Aim of the task. Reproduce each of the following lines verbatim, with no changes of any kind.

Data extracts.
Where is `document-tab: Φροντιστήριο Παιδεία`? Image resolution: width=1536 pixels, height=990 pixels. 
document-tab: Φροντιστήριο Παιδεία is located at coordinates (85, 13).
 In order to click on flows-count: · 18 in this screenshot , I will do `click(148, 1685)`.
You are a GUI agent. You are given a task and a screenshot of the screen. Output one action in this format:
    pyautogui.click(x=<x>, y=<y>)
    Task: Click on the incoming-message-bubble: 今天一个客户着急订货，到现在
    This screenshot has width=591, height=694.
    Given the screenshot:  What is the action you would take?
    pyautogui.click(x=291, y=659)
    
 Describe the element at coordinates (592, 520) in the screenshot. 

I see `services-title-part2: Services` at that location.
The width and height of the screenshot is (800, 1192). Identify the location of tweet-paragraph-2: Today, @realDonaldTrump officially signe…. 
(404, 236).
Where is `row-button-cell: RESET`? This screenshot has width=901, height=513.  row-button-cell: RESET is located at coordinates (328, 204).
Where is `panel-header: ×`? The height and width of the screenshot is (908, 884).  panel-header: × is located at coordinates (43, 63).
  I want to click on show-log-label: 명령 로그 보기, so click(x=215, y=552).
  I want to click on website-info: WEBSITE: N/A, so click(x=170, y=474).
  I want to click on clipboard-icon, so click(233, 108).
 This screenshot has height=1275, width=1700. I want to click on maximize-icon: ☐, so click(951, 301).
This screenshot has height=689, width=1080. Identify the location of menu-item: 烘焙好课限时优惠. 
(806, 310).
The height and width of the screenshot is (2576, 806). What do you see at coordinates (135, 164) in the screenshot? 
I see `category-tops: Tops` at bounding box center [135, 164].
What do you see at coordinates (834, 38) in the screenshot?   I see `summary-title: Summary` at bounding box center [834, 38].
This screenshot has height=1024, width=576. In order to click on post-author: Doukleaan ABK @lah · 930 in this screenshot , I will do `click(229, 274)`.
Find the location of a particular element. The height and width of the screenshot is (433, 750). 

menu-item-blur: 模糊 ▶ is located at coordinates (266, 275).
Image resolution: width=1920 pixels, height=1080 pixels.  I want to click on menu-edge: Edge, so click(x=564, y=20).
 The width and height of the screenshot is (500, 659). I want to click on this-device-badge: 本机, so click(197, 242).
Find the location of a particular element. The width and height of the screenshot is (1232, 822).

Exercise result.
Where is `document-tab: Φροντιστήριο Παιδεία`? Image resolution: width=1536 pixels, height=990 pixels. 
document-tab: Φροντιστήριο Παιδεία is located at coordinates (85, 13).
 In order to click on flows-count: · 18 in this screenshot , I will do `click(148, 1685)`.
You are a GUI agent. You are given a task and a screenshot of the screen. Output one action in this format:
    pyautogui.click(x=<x>, y=<y>)
    Task: Click on the incoming-message-bubble: 今天一个客户着急订货，到现在
    This screenshot has width=591, height=694.
    Given the screenshot:  What is the action you would take?
    pyautogui.click(x=291, y=659)
    
 Describe the element at coordinates (592, 520) in the screenshot. 

I see `services-title-part2: Services` at that location.
The width and height of the screenshot is (800, 1192). Identify the location of tweet-paragraph-2: Today, @realDonaldTrump officially signe…. 
(404, 236).
Where is `row-button-cell: RESET`? This screenshot has width=901, height=513.  row-button-cell: RESET is located at coordinates (328, 204).
Where is `panel-header: ×`? The height and width of the screenshot is (908, 884).  panel-header: × is located at coordinates (43, 63).
  I want to click on show-log-label: 명령 로그 보기, so click(x=215, y=552).
  I want to click on website-info: WEBSITE: N/A, so click(x=170, y=474).
  I want to click on clipboard-icon, so click(233, 108).
 This screenshot has height=1275, width=1700. I want to click on maximize-icon: ☐, so click(951, 301).
This screenshot has height=689, width=1080. Identify the location of menu-item: 烘焙好课限时优惠. 
(806, 310).
The height and width of the screenshot is (2576, 806). What do you see at coordinates (135, 164) in the screenshot? 
I see `category-tops: Tops` at bounding box center [135, 164].
What do you see at coordinates (834, 38) in the screenshot?   I see `summary-title: Summary` at bounding box center [834, 38].
This screenshot has height=1024, width=576. In order to click on post-author: Doukleaan ABK @lah · 930 in this screenshot , I will do `click(229, 274)`.
Find the location of a particular element. The height and width of the screenshot is (433, 750). 

menu-item-blur: 模糊 ▶ is located at coordinates (266, 275).
Image resolution: width=1920 pixels, height=1080 pixels.  I want to click on menu-edge: Edge, so click(x=564, y=20).
 The width and height of the screenshot is (500, 659). I want to click on this-device-badge: 本机, so click(197, 242).
Find the location of a particular element. The width and height of the screenshot is (1232, 822).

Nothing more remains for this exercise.